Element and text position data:
—————

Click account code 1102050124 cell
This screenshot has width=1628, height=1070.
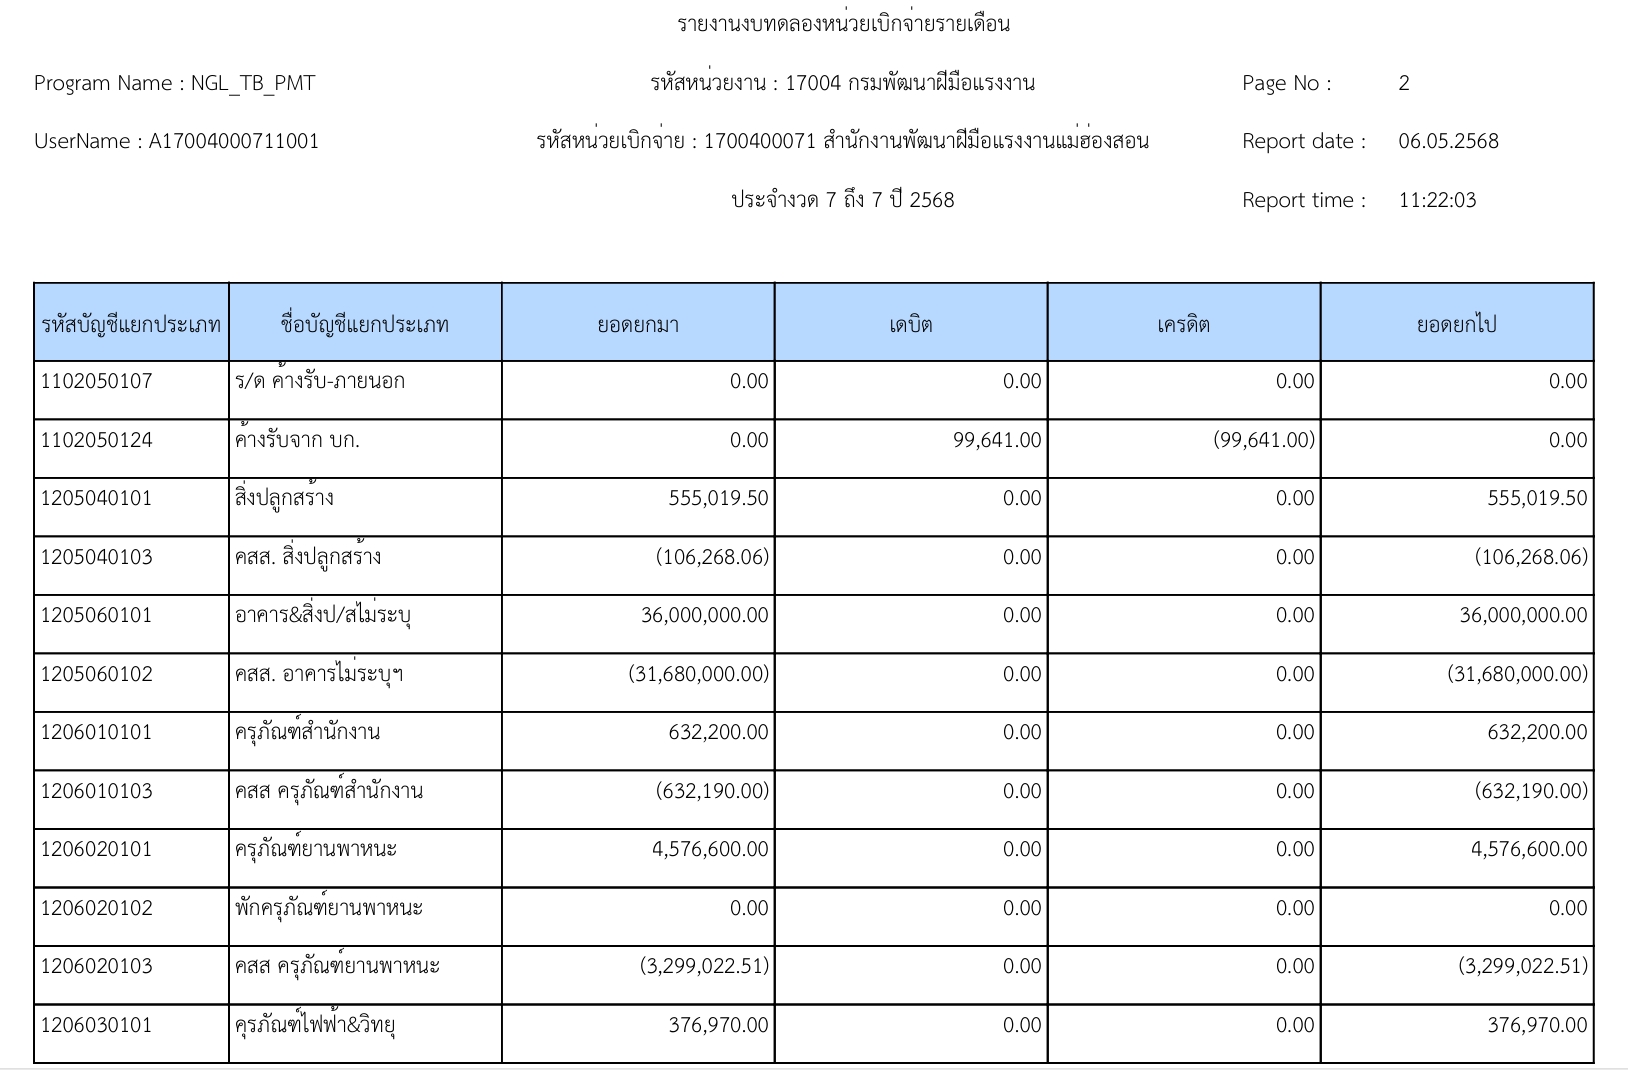(131, 448)
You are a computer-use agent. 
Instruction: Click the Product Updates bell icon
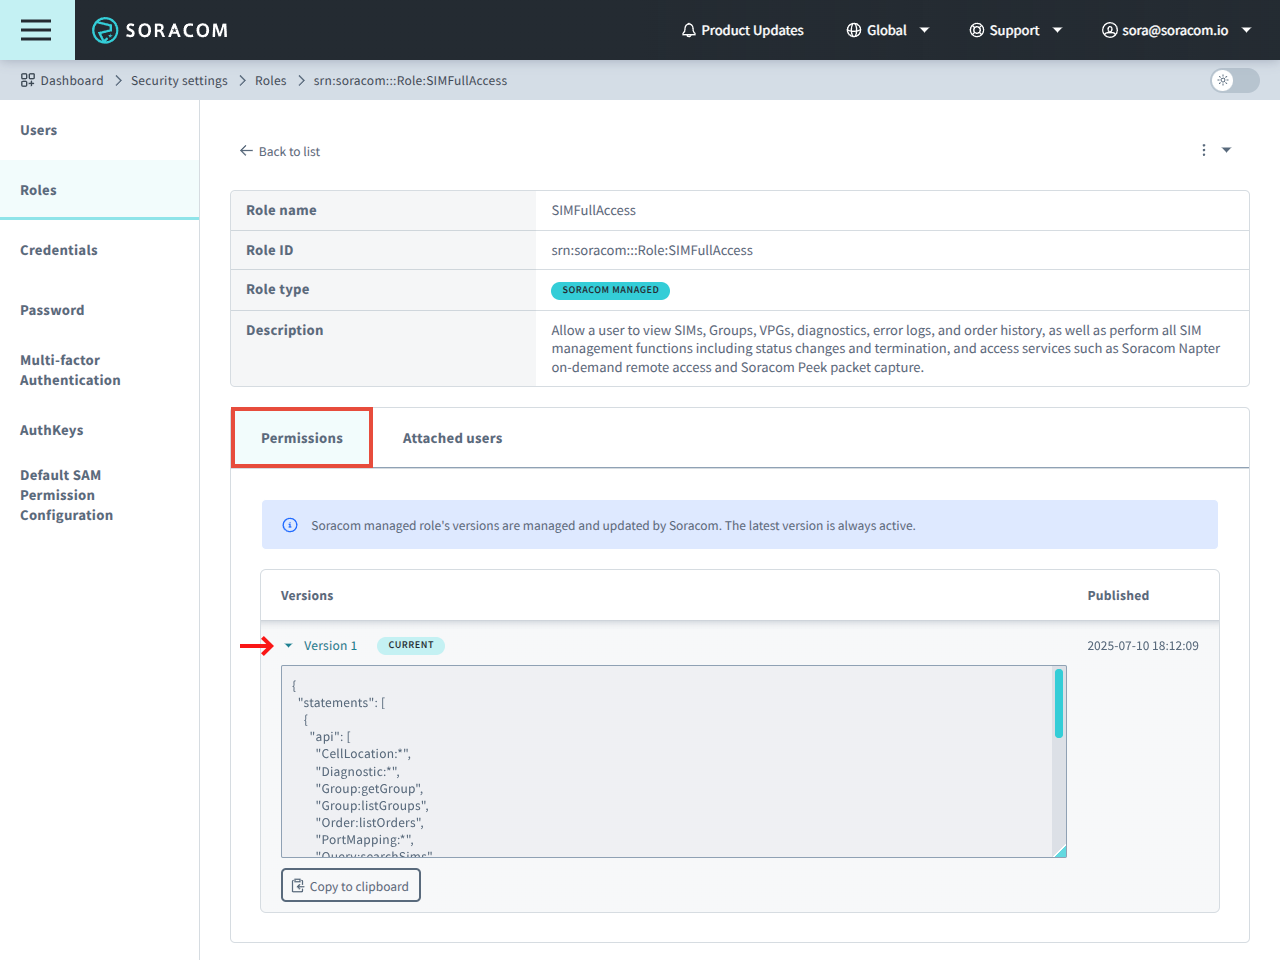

—————

→ Job
Retype every line of the listing above word for word, leaving out the pictures.

→ Exercise solution
Click account code 1102050124 cell
This screenshot has width=1628, height=1070.
(131, 448)
You are a computer-use agent. 
Instruction: Click the Product Updates bell icon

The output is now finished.